On May 30, Ohio Governor Ted Strickland held a reception in Cincinnati honoring first-generation immigrants who have made significant contributions to the state. Among others, the honorees included an Indian-American, a doctor born in a Nazi concentration camp, and two Armenian American immigrants, from Azerbaijan and Lebanon.

(L to R) Hagop Pambookian,  Dr. Robert Krikorian, Eduard Fandunyan, Vladimir Danilyants, Governor Strickland, Tigran Safaryan, and David Krikorian
(L to R) Hagop Pambookian, Dr. Robert Krikorian, Eduard Fandunyan, Vladimir Danilyants, Governor Strickland, Tigran Safaryan, and David Krikorian

Tigran “Ty” Safaryan, who was also featured in a 2008 Armenian Weekly article on Ohio’s Armenian refugees from Baku, was honored for his entrepreneurial spirit and contributions to Ohio’s economy. Safaryan, who at 13 was a refugee, came to the United States in 1994 unable to speak English. Since then, he has become a powerhouse in the Columbus community, developing a thriving commercial real estate business, and owning and operating several automobile collision repair shops and towing companies, a car rental company, a business specializing in auto glass, and his newest creation, Sevan Autoparts. Just as Ohio is facing severe unemployment rates, Safaryan employs over 60 people throughout his businesses. As a testament to his dedication to the Armenian community and genocide recognition, every April Safaryan installs a giant screen in front of each of his businesses with a rolling tribute to the victims of the 1915 genocide, so that every visitor and passing car in Columbus can be a witness to true genocide recognition. With plans to further invest in the Columbus economy, Safaryan and his wife Viola currently reside in the city with their son Sergey.
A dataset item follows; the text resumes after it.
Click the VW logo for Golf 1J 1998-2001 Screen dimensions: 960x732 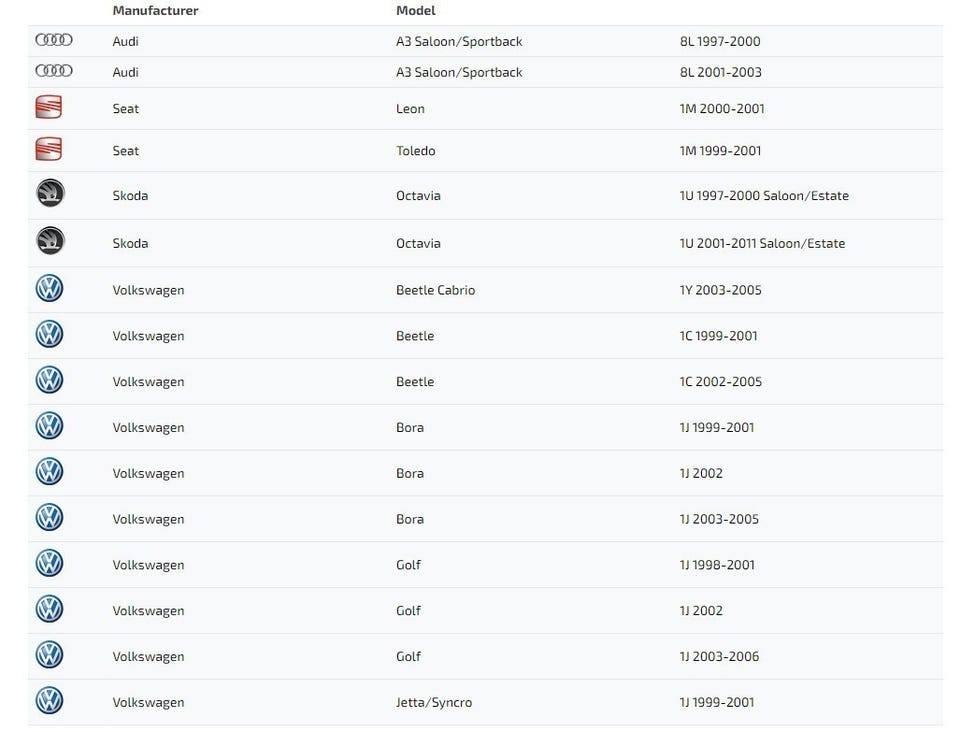(x=49, y=564)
The other Armenian American honoree at the event, Hagop Pambookian, is current Professor Emeritus of Psychology at Shawnee State University in Portsmouth, Ohio. The son of genocide survivors, Pambookian came to the U.S. in 1961 after receiving his BA from the American University of Beirut, and eventually earned a PhD in psychology from the University of Michigan. Pambookian would go on to become the first American Senior Fulbright Fellow to teach for nine months in the Soviet Union, covering psychology from 1978-79 at Yerevan State University. His relentless dedication to scholarship has resulted in the acquisition of over 3,000 English-language textbooks and journals by the Fundamental Library of the Armenian Academy of Sciences in Armenia. As a nod to his achievements and his continued work in scholarship, Pambookian was elected as a Foreign Member to the Armenian Philosophical Academy, and to the Academy of Pedagogical-Psychological Science, both in Yerevan. Pambookian continues to promote his university, and the state of Ohio, as visiting lecturer and scholar at institutions of high learning across the world.

Joining Strickland and the honorees was David Krikorian, a co-host of the event who is currently running in the Democratic primary in Ohio’s 2nd Congressional district, where he garnered nearly 18 percent of the vote as an Independent candidate in the 2008 general election. Representative Jean Schmidt, whom Krikorian would likely face if he wins the primary next March, received only 45 percent of the vote when she ran against him and a Democratic candidate last year, making Schmidt the only sitting member of the House of Representatives to have received less than 50 percent of the popular vote in a general election.